Hey Emma!
Kate is 13! I can’t believe my baby is a teenager. I know it sounds cliche but it does really feel like my youngest was a wee babe just a few weeks ago.
Boy, has it been a year of big change. I can’t say one event hurts any less than the others but this one currently tugs at my heart the most.
It took us so long to have Kate. It seemed like every baby was a struggle. Not only did I struggle with fertility but when I finally became pregnant I suffered with severe morning sickness. Though it was really morning, afternoon, evening and all night sickness for nine solid months.
Thanks to famous sufferers like HRH Kate Middleton of the United Kingdom the condition hyperemesis gravidarum is a little more widely known but at the time it was a vaguely understood condition that translated into regular trips to the emergency room for IV treatments, rapid weight loss, extended bed rest and chronic suffering.
After my first two children were born we decided perhaps we should be done bringing babies into the world. It was a difficult decision and I struggled with it for years. I had always wanted to have at least 5 or 6 six kids running around and with only two I felt like I had failed.
But even more than fighting feelings of failure (as if I just wasn’t women enough to be able to manage pregnancy as well as billions of other women had before me) I very powerfully felt like someone was missing. I’d load the kids in the car to go to the grocery store and I would be struck with this sinking feeling that I’d forgotten someone. The feeling wouldn’t go away. I knew there was another baby I wanted to bring into our family.
So the Viking and I decided to try for one more. The decision felt so right. I knew that as soon as we started trying I’d quickly become pregnant. But I didn’t. Month after month my pregnancy tests came back negative. I didn’t understand. I knew it was right to bring another baby into our family. I was willing to go through whatever struggle necessary to bring get her here. But I just couldn’t get pregnant. I’d pray and study and visit doctors but there was nothing physically wrong with my fertility. I grew angry and confused and questioned if God actually heard my prayers. But I would just feel a gentle prompting whisper, “be patient”.
Patience hasn’t every really been one of my strengths but I tried. Finally, I just gave up and accepted that we would never have any more children. So I went back to work to pursued my career. Which is when I finally got pregnant.
I suffered with extreme nausea again but it wasn’t as hard on me emotionally. I suppose because I waited so long to have her I was prepared and I wanted her so much, I didn’t care what it took to get her here. I wanted my baby in my arms.
And then she was here! Five weeks early at a tiny 5 lbs she was born during a snow storm. I remember she didn’t cry, she just squeaked a little and blinked up at me as we got to know each other. Then I was whisked away for a tubal ligation. After three incredibly difficult pregnancies my OB, convinced me that for the health of my family and myself I needed to be done having babies.
I left the hospital determined to enjoy even minute of my last baby. But instead I was slammed with postpartum depression. I didn’t suffer from depression after my first two. In fact I felt like I was on an emotional high. But with Kate, I couldn’t seem to get a handle on my emotions. I was in a daily street fight with depression. And boy oh boy did I get sucker punched.

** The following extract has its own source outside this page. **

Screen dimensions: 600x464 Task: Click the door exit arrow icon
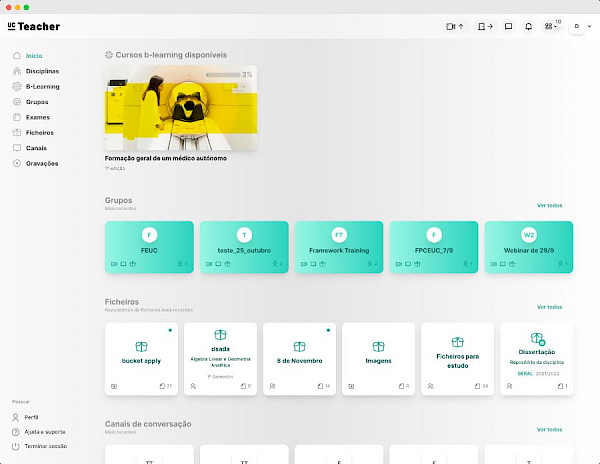point(484,26)
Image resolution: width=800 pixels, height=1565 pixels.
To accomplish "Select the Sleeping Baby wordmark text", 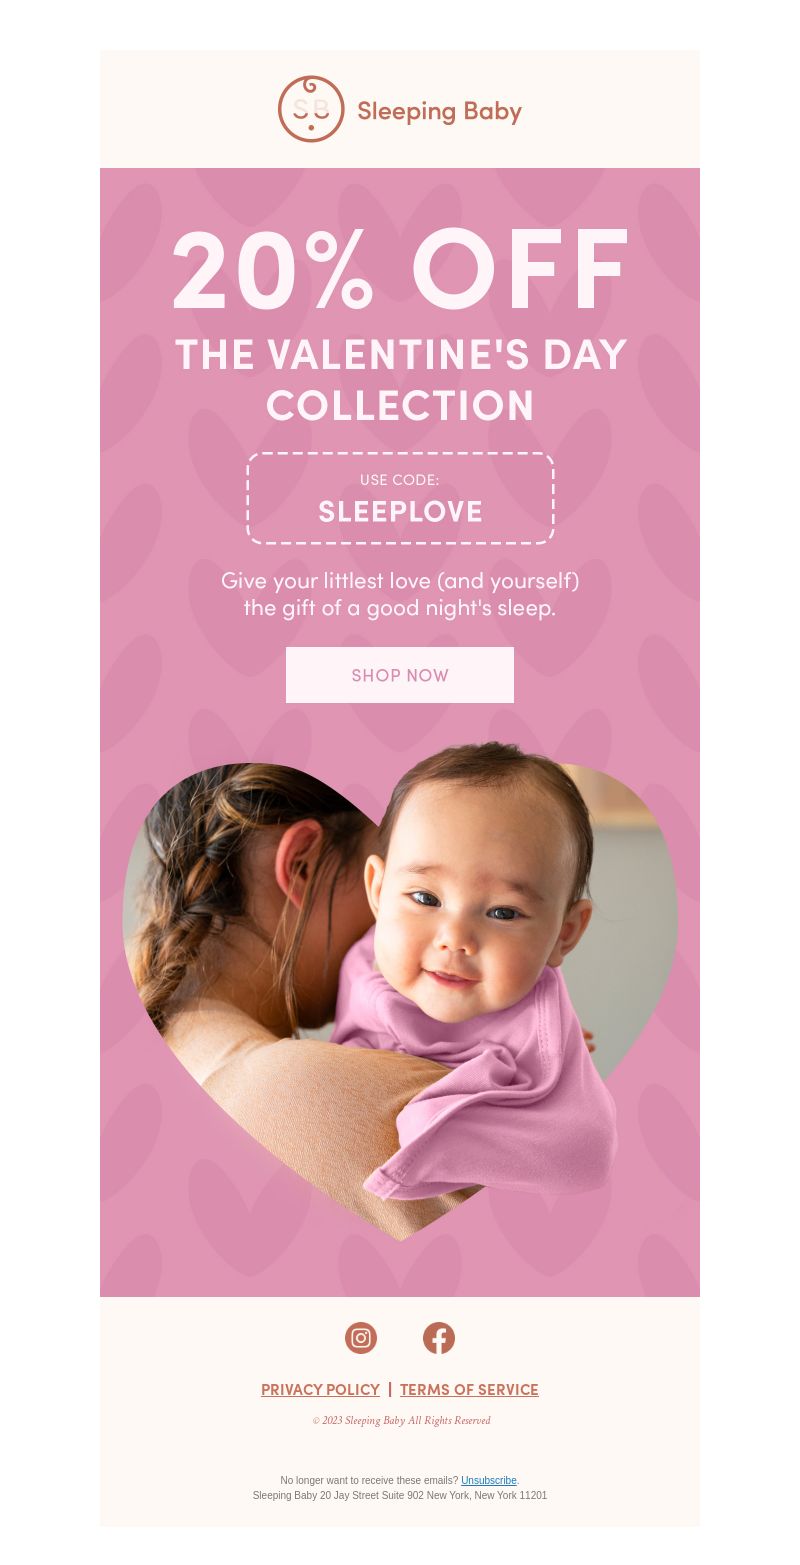I will (x=439, y=111).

It’s funny, even though I have become a mental health advocate, educator and fully understand the underlying biology that leads to anxiety and depression it’s still difficult to admit how much I struggled. It’s so easy to associate shame with depression as if the sufferer has done something wrong.
My mental health left me consumed with feelings of failure and inadequacy for a very long time. Depression is insidious. It doesn’t just steal you joy, it implants the irrational thought that your lack of happiness is a personal failure. Which makes depression so much worse.
But no matter how dark my days felt, Kate carried this remarkable joyful light. She carries a little bit of sunshine everywhere she goes and has the ability to share it with people who need it the most. Maybe she was born with this trait, maybe she learned how to do it by imparting her light to me. I don’t know but those big blue eyes just twinkle and you know that no matter what you’re struggling with it’s going to be okay.
So Kate turning 13 and it’s a little rough. As thrilled as I am to see her grow into a remarkable, and tall!, young woman I feel like I didn’t get to enjoy her childhood years as much as I had hoped. Her early years slipped through my fingers and honestly some memories are blurred by that postpartum darkness. But now that you are married and Noah prepares to graduate from high school and leave for two years she’ll be the only child living at home for the next six years.
Sometimes I didn’t understand why it took me so long to get pregnant with her, why God would withhold a good and righteous desire of my heart. I felt like He wasn’t hearing my prayers and that somehow that reflected his lack of love for me. Now I see Emma, that sometimes God withholds blessings until we really need them. He knew what struggles were coming for our family. Maybe he held her back a little bit longer so she would get to have her parents to herself for a while. Or maybe he held her back because he knew how much we’d need her light now that you’re both moving out. Who can really say but to me those six years I had to wait, now, feel like redemption.